The week we’re all about to experience next month is what Christ-followers through the ages have referred to as Holy Week. Holy Week begins on Palm Sunday and carries on through Maundy Thursday and Good Friday, culminating on Easter Sunday. It’s a time for Christ-followers to engage with Jesus’ journey to the cross and beyond, beginning with His triumphal entry into Jerusalem and concluding with his lonely trek from the Upper Room through Gethsemane, and ultimately to the cross and the empty tomb.

At its core, the life-giving message of Holy Week is one of God tearing down walls: walls that keep us from experiencing a relationship with Him … walls that exclude us from experiencing meaningful relationships with one another … walls resulting in unnecessary division and heartbreak … walls that grieve the heart of God and distort His original plan for humanity.

The central message of Holy Week is communicated clearly by the Apostle Paul in Ephesians 2 …
“God loved us so much, that even though we were dead because of our sins, he gave us life when he raised Christ from the dead. And Christ himself has brought peace to us. He broke down the wall of hostility that separates us from Him. He also made peace by creating in Himself one new people. Christ reconciled us to God by means of his death on the cross, and our hostility toward each other was put to death as well.”

Dataset items:
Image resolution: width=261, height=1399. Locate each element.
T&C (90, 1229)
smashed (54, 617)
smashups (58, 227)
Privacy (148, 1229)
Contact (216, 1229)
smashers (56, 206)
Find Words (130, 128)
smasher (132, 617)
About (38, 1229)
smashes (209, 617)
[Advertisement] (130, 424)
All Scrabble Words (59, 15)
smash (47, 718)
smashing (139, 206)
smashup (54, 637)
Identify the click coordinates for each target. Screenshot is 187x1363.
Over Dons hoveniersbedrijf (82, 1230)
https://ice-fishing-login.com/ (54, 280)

==

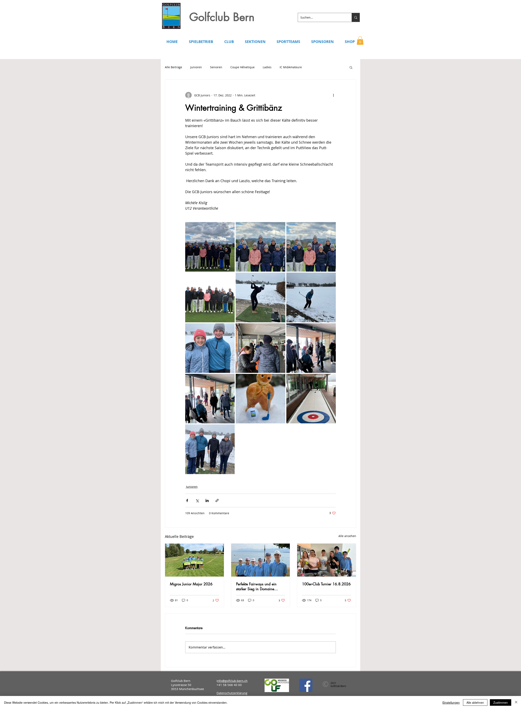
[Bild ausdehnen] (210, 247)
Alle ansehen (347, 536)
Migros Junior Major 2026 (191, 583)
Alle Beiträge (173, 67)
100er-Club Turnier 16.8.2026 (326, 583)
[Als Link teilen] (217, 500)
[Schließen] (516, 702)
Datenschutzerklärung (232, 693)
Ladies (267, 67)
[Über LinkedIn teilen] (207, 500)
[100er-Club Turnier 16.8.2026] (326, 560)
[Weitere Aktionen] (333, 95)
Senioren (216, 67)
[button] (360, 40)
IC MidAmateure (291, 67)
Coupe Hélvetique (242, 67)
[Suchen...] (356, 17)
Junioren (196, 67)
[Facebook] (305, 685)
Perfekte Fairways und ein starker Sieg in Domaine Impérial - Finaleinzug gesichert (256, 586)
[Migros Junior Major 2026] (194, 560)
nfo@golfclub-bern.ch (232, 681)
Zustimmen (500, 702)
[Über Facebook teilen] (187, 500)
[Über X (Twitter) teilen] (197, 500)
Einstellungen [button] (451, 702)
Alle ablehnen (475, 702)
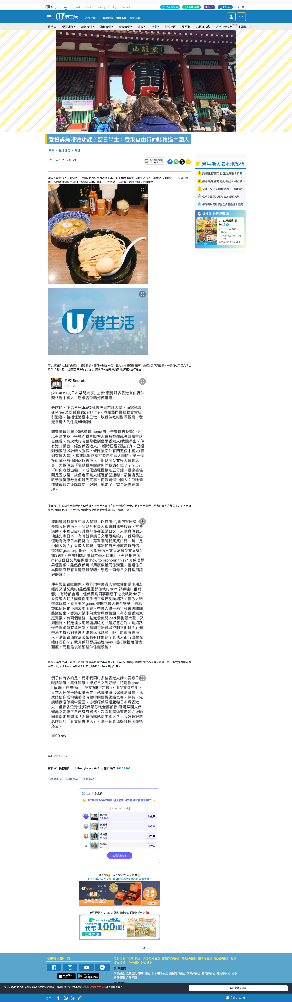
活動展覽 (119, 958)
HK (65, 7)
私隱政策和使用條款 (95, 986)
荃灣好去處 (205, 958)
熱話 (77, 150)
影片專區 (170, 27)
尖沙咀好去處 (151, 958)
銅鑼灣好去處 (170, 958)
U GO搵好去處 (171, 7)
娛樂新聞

---

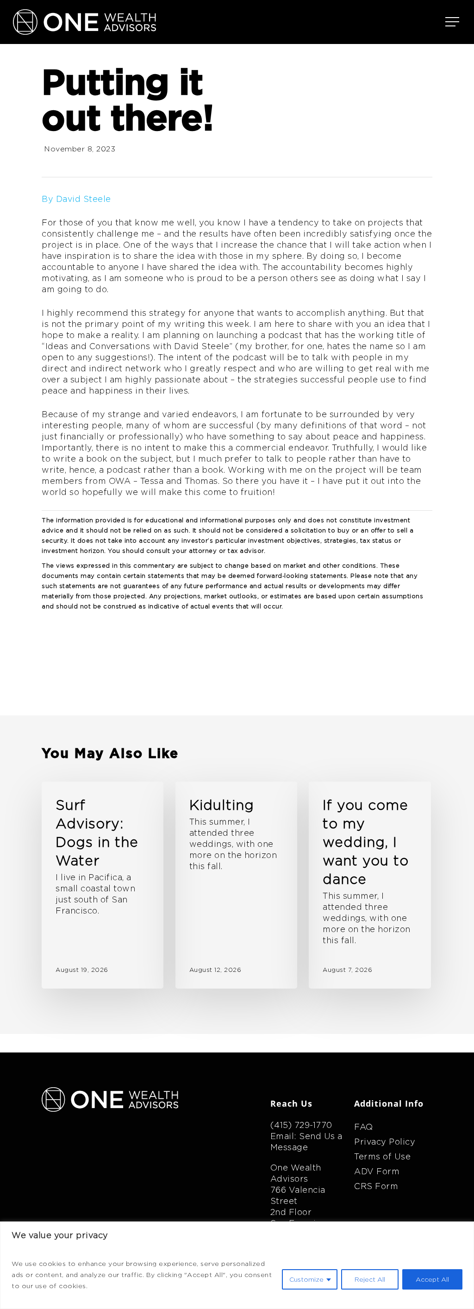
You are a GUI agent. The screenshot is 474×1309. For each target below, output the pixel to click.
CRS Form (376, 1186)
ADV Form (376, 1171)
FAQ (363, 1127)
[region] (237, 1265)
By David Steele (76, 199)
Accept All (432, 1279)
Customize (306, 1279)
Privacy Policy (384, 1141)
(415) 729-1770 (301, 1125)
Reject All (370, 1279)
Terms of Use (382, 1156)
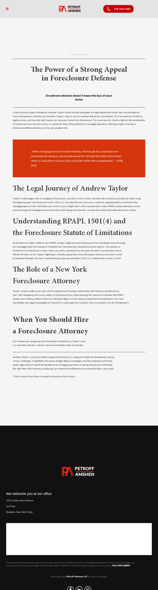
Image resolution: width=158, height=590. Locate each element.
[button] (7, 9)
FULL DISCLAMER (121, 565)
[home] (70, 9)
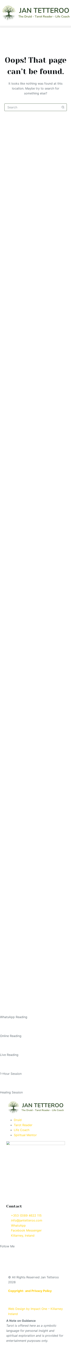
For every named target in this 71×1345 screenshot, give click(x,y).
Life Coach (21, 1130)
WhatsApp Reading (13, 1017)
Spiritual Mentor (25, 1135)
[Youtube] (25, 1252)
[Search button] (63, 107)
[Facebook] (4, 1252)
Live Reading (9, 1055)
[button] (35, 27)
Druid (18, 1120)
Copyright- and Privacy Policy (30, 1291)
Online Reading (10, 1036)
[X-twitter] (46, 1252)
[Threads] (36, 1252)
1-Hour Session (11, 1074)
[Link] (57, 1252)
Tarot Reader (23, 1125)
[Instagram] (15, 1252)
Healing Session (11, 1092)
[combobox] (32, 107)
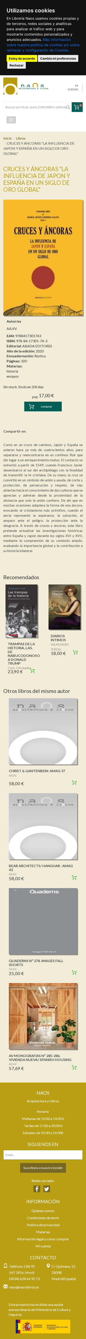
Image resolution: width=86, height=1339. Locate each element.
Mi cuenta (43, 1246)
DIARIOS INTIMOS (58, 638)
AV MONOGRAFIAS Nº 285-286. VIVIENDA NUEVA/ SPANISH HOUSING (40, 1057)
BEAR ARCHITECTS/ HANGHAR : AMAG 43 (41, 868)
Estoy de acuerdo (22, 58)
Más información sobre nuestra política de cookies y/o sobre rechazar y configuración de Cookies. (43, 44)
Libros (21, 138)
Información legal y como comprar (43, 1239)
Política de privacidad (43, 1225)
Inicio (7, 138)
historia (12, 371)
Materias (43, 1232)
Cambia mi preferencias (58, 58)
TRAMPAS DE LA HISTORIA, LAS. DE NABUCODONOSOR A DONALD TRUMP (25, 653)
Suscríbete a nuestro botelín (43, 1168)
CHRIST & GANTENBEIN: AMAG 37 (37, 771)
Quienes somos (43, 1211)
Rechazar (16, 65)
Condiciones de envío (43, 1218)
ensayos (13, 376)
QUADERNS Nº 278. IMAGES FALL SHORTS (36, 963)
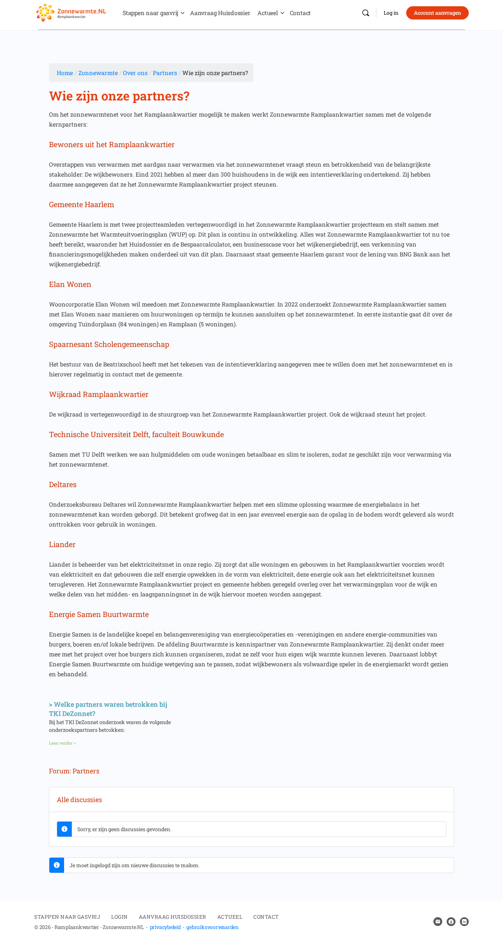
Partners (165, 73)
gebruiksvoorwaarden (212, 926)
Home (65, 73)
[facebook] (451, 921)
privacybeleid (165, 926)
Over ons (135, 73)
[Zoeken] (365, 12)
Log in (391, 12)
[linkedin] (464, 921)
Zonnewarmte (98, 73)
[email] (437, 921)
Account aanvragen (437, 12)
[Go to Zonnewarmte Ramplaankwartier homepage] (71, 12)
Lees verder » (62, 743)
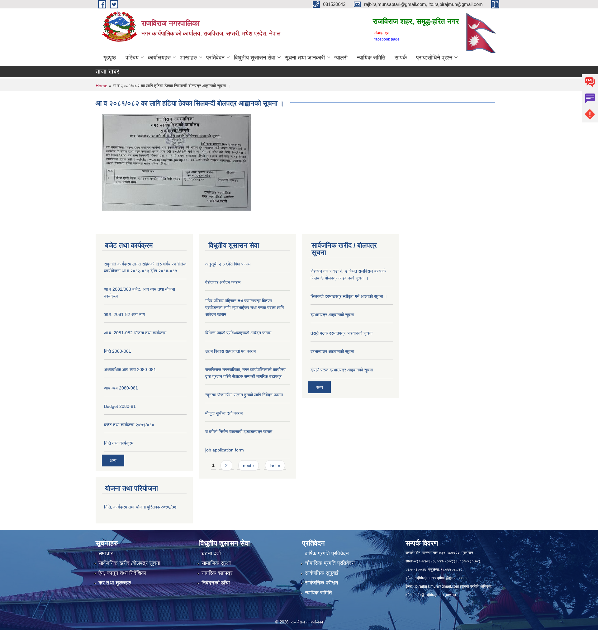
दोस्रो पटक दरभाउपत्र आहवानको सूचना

*What you will do*.
A. Set down the Holy Week passage from "The week we’re" up to and including "plan for humanity.".
B. From the entries, extract the lines from the line with "Inicio (7, 138)" up to and including the line with "दोस्रो पटक दरभाउपत्र आहवानको सूचना", word for word. Leave out the picture lines.

*List of solutions*.
A.
The week we’re all about to experience next month is what Christ-followers through the ages have referred to as Holy Week. Holy Week begins on Palm Sunday and carries on through Maundy Thursday and Good Friday, culminating on Easter Sunday. It’s a time for Christ-followers to engage with Jesus’ journey to the cross and beyond, beginning with His triumphal entry into Jerusalem and concluding with his lonely trek from the Upper Room through Gethsemane, and ultimately to the cross and the empty tomb.

At its core, the life-giving message of Holy Week is one of God tearing down walls: walls that keep us from experiencing a relationship with Him … walls that exclude us from experiencing meaningful relationships with one another … walls resulting in unnecessary division and heartbreak … walls that grieve the heart of God and distort His original plan for humanity.

B.
Inicio (7, 138)
historia (12, 371)
Materias (43, 1232)
Cambia mi preferencias (58, 58)
TRAMPAS DE LA HISTORIA, LAS. DE NABUCODONOSOR A DONALD TRUMP (25, 653)
Suscríbete a nuestro botelín (43, 1168)
CHRIST & GANTENBEIN: AMAG 37 (37, 771)
Quienes somos (43, 1211)
Rechazar (16, 65)
Condiciones de envío (43, 1218)
ensayos (13, 376)
QUADERNS Nº 278. IMAGES FALL SHORTS (36, 963)
Partners (165, 73)
gebruiksvoorwaarden (212, 926)
Home (65, 73)
[facebook] (451, 921)
privacybeleid (165, 926)
Over ons (135, 73)
[Zoeken] (365, 12)
Log in (391, 12)
[linkedin] (464, 921)
Zonnewarmte (98, 73)
[email] (437, 921)
Account aanvragen (437, 12)
[Go to Zonnewarmte Ramplaankwartier homepage] (71, 12)
Lees verder » (62, 743)
दोस्रो पटक दरभाउपत्र आहवानको सूचना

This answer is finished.